Re: UTF-8, OSTA-UDF [why?], Unicode, and miscellaneous gibberish

Andrew E. Mileski (aem@netcom.ca)
Tue, 26 Aug 1997 23:09:02 -0400 (EDT)


> It will be fine if those issues will be handled in userspace. But kernel
> should be charset-neutral except in handling devices and filesystems with
> hardcoded unchangeable charset. Mandatory userspace translation of
> charsets for single-charset kernel is unacceptable in situations where
> kernel can be just transparent.

There is only one real problem in all the kernel - the console.

The filesystems (even ISO9660 level 1 which probably has the smallest
charset), could all get along in a multi-byte environment.

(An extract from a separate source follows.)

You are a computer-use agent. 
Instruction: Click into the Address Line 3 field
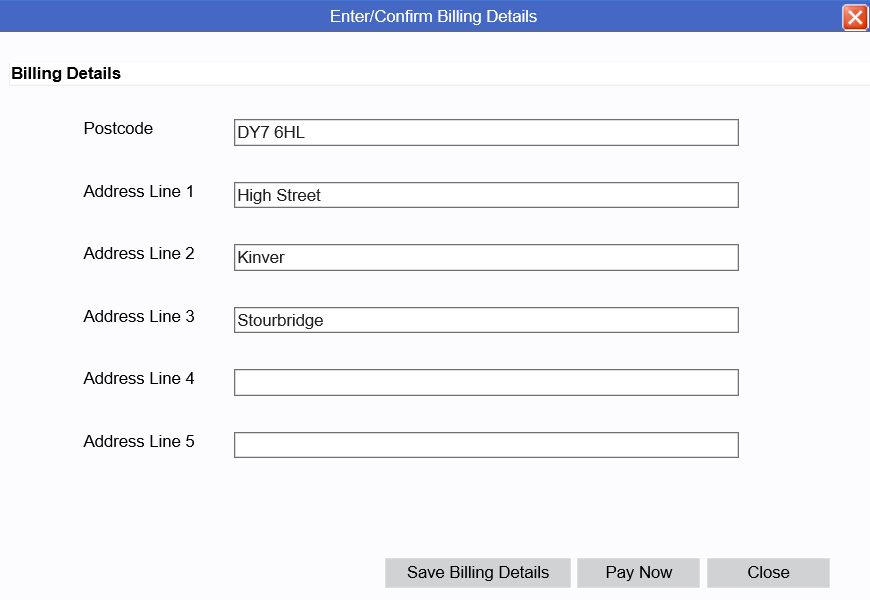pos(486,320)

It wouldn't
be portable of course - that can't be helped. As long as a charset
translation is reversible, nothing else really matters.

We could even specify a multi-byte separator (instead of '/') and
terminator (instead of 0x00) by using an encoding like UTF-8 does,
but Unicode doesn't have to be the charset used - it could be anything
even Klingon, though you lose charset portability.

The console is a problem because it has a fixed representation
that cannot be mucked with. Example: a space has to look the
same in all charsets, but may have different charset byte values!
The console charset is also locale specific.

AFAIK, it is impossible to have a charset used by the entire kernel,
that is not specific to the locale, unless translation is provided
for the console.

--
Andrew E. Mileski   mailto:aem@netcom.ca